読解用抜粋 »
日曜日の食卓で

とりとめなのない話が書かれていると思います

サッカー勝ったね

hirofmix2005-06-08

美しいものが世界にあふれればあふれるほど
醜いものもまた、世界にあふれる


みるみると美しさが増していくほど
醜さもまたみるみると増していく


そんなことを思いついた夜。


昨日読んでいた雑誌に、僕が以前から思っていた事を語った、マザーテレサの言葉が引用されていた。

如何なる大海も一滴の水より成る。「世界平和」の為に働こうとするな。それより、自分のすぐ周りにいる人々を幸せにする様、最大の努力をしなさい。世界中の人々が、皆その様に努力をすれば、平和は自ずと訪れる。あなたの目の前にいる人々を大切にしなさい。
 *季刊「考える人」2003年夏号131ページ 吉成真由美「やわらかな脳」より


サッカーうるさいな。

小さな家が

ここしばらく「小さな家」がマイブームになっている。
五十代半ばにでもなったら、今の借家ではない、一軒家にでも住めたらな……などと夢想したりする。

目的 a »
抜粋の記述に基づいて、次の問いに答えてください。
(i) マザーテレサの言葉の引用が載っていた雑誌は何の何年何号ですか。
(ii) 筆者のマイブームになっているものは何ですか。
(iii) 筆者は何歳ごろになったら一軒家に住めたらと夢想していますか。

[保存済みレコード]
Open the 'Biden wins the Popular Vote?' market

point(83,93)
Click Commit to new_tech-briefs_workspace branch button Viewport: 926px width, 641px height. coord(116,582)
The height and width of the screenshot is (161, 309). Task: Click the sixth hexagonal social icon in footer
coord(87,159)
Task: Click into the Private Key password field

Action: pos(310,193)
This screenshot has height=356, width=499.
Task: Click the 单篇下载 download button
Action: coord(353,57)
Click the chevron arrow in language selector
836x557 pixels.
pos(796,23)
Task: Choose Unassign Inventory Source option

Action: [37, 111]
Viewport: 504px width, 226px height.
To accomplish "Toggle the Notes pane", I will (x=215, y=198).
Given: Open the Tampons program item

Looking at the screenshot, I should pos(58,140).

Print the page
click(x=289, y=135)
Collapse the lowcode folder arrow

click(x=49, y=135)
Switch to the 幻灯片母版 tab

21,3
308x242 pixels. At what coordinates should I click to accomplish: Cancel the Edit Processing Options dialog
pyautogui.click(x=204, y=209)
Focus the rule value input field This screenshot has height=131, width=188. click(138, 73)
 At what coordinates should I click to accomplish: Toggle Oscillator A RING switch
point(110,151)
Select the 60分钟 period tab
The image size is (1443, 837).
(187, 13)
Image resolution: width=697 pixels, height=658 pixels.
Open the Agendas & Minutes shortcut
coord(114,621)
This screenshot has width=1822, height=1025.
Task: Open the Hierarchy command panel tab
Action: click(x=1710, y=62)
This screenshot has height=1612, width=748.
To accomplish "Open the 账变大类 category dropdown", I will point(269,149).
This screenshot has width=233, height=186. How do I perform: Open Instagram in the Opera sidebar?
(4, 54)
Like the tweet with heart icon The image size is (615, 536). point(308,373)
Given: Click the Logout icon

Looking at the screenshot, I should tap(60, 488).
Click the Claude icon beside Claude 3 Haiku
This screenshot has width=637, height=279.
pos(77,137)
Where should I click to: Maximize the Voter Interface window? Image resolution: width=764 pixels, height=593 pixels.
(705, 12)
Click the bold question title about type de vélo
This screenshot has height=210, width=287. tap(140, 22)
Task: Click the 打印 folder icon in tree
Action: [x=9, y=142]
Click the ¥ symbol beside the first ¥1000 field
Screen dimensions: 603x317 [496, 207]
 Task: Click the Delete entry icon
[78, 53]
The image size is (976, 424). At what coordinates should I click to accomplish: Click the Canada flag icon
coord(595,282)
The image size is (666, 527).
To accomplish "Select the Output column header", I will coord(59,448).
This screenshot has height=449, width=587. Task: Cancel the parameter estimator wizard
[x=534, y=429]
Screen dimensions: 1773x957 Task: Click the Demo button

目的 b »
レコードのうち「Task: Choose Unassign Inventory Source option」を含む行から始まり「click(x=289, y=135)」を含む行で終わる範囲で、「Notes」を「Comments」に変更してください。ほかの部分はそのままにし、その範囲の行だけを出力してください。

最終回答 a »
(i) 季刊「考える人」2003年夏号
(ii) 「小さな家」
(iii) 五十代半ば

最終回答 b »
Task: Choose Unassign Inventory Source option

Action: [37, 111]
Viewport: 504px width, 226px height.
To accomplish "Toggle the Comments pane", I will (x=215, y=198).
Given: Open the Tampons program item

Looking at the screenshot, I should pos(58,140).

Print the page
click(x=289, y=135)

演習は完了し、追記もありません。